Trial # PhantomJS Load Time (s) cURL Load Time (s)
1 36 3
2 30 2
3 26 1
Average 30.666 2
On Average, every PhantomJS request took 15.333 times longer than a regular cURL request Well, that's pretty unfortunate - I guess there's no way I will be using PhantomJS. However, something seems wrong with those results. There's no way PhantomJS could be as popular as it is with its requests taking 15x longer than cURL - hell, I could almost do it manually in that much time! Unfortunately, this test also isn't a reflection of the real world - I'm not going to be scraping things that are on the same LAN as me, I'm going to be making requests to a hostname instead of an IP address, and I'm also going to be doing so few request counts that real data need to be measured in milliseconds, not seconds. We can make a little modification to our script to use millseconds by changing all the date commands to: [code]date +%s%N | cut -b1-13[/code] Now we just need to find a site that loads content via javascript. I will be using gawker, because they've been a particularly nasty thorn in my side with this javascript problem. I will also be dropping my request count to 10, to avoid any DOS problems (I tried 20, but cURL kept hanging for some reason). I also decided to move to a different LAN so that my available bandwidth didn't fluctuate based on other people on the network. The results are below:

Gawker 10 Request Benchmark

Trial # PhantomJS Load Time (ms) cURL Load Time (ms)
1 78810 31590
2 62050 2308
3 27397 12858
Average 56085.666 15585.333
On Average, every PhantomJS request took 3.599 times longer than a regular cURL request That's a significantly better result! I never expected PhantomJS to be quite as quick as cURL, so only 3.6x longer isn't really that bad. Especially on a site that loads almost 100% of the content via javascript, I'd say that's a good result. However, I'm still a bit uneasy with the idea of multiplying all of my load times by 3, so there's a couple more tests I would like to run. The first test is a site that doesn't load any content via javascript, but has a fair amount of javascript built into the actual design of the site. This should speed things up because phantomjs won't be making any HTTP requests (AJAX), but it still has some processing to do. For this one I will be doing the test on my portfolio homepage.

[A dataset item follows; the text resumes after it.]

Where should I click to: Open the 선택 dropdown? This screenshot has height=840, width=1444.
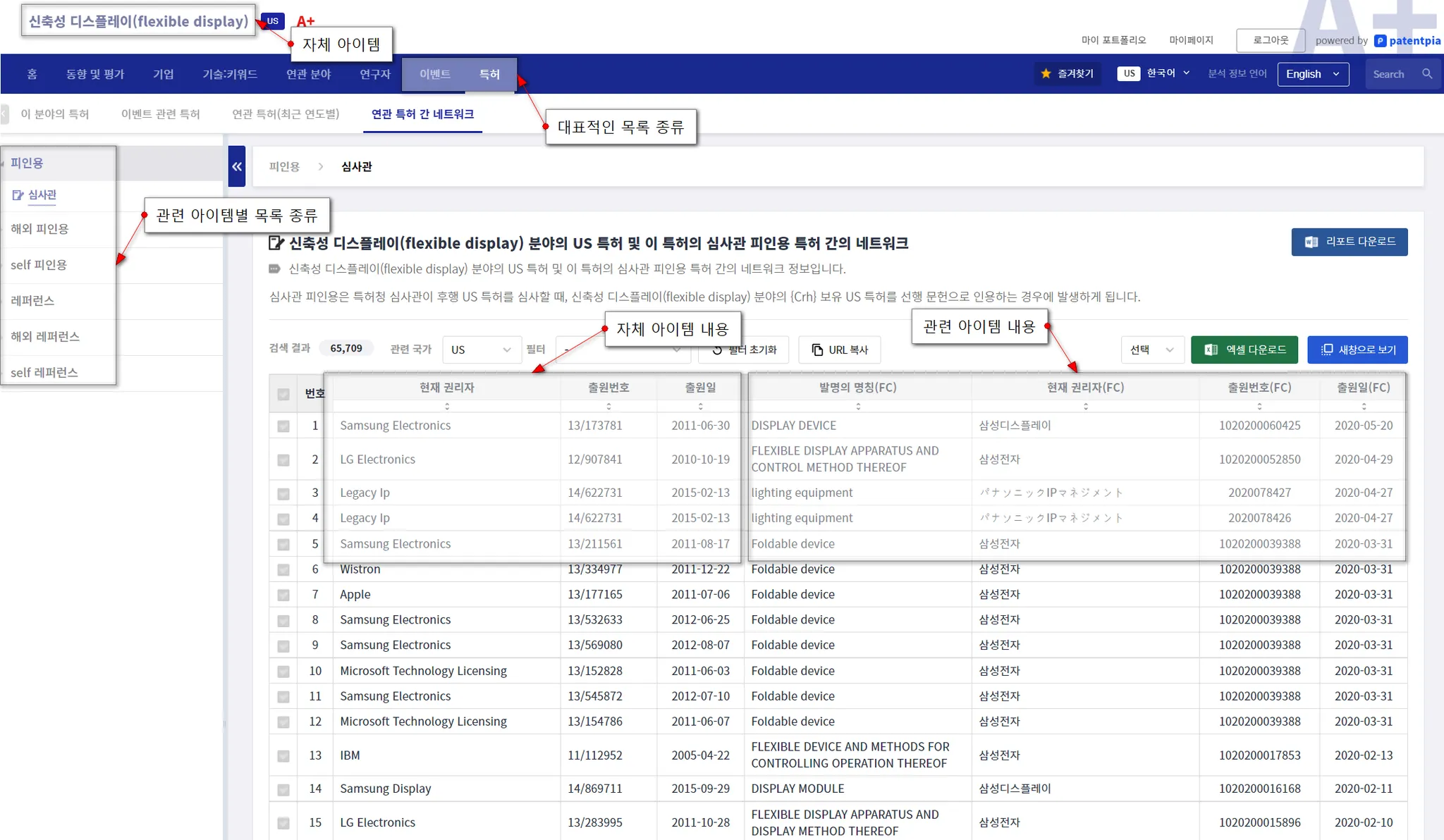1151,350
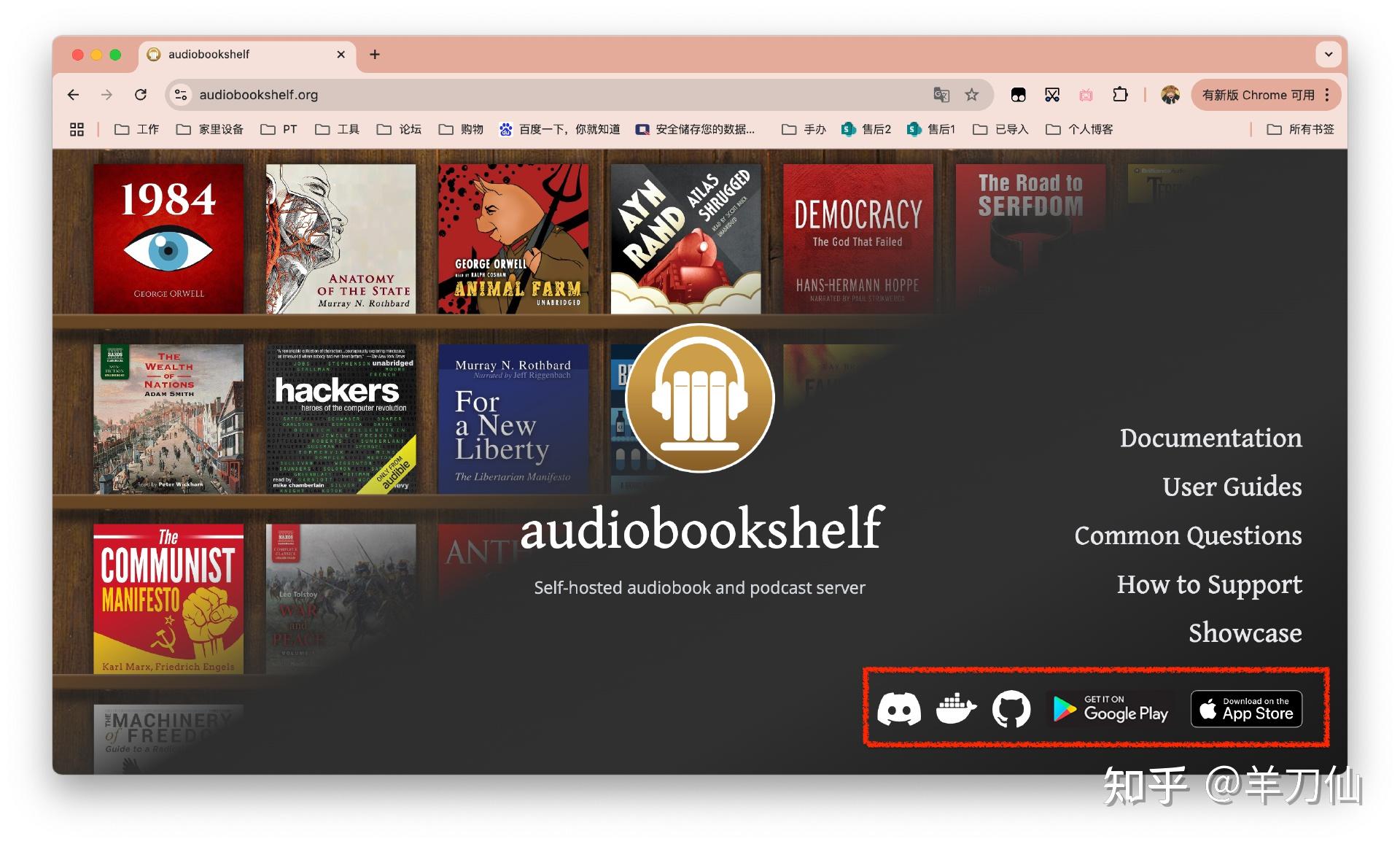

WegnerDesign 10 Request Benchmark

Trial # PhantomJS Load Time (ms) cURL Load Time (ms)
1 62585 10353
2 64234 10132
3 59841 14073
Average 62220 11519.333
On Average, every PhantomJS request took 5.401 times longer than a regular cURL request The final test will be on a site that pretty much runs no javascript at all, to see if PhantomJS tacks much time on top of a regular HTTP request. I will be using the Google homepage for this test.

Google 10 Request Benchmark

Trial # PhantomJS Load Time (ms) cURL Load Time (ms)
1 7435 1577
2 11497 1673
3 7145 1433
Average 8692.333 1561
On Average, every PhantomJS request took 5.568 times longer than a regular cURL request Those are some odd results - I never expected that PhantomJS would actually start performing relatively worse than cURL as we got less javascript. I can't actually think of any logical reason for that to happen - my guess is that it is actually some sort of random occurrence, and would even itself out if I did significantly more trials. One way or another, though, it seems that a best-case scenario is to expect PhantomJS to take three times longer than cURL. For me, I think that 3x longer is going to be a deal breaker due to my high load, but it's not a terrible stat and may work perfectly in other scenarios. One of our readers, Ariya, pointed out in the comments that these results don't exactly reflect what I was trying to test in this post. For my own uses, I intentionally left load-images and load-plugins on, but for a barebones benchmark those will just skew the load times. I've redone the tests, and have posted the drastically different results in a new post. Thanks Ariya!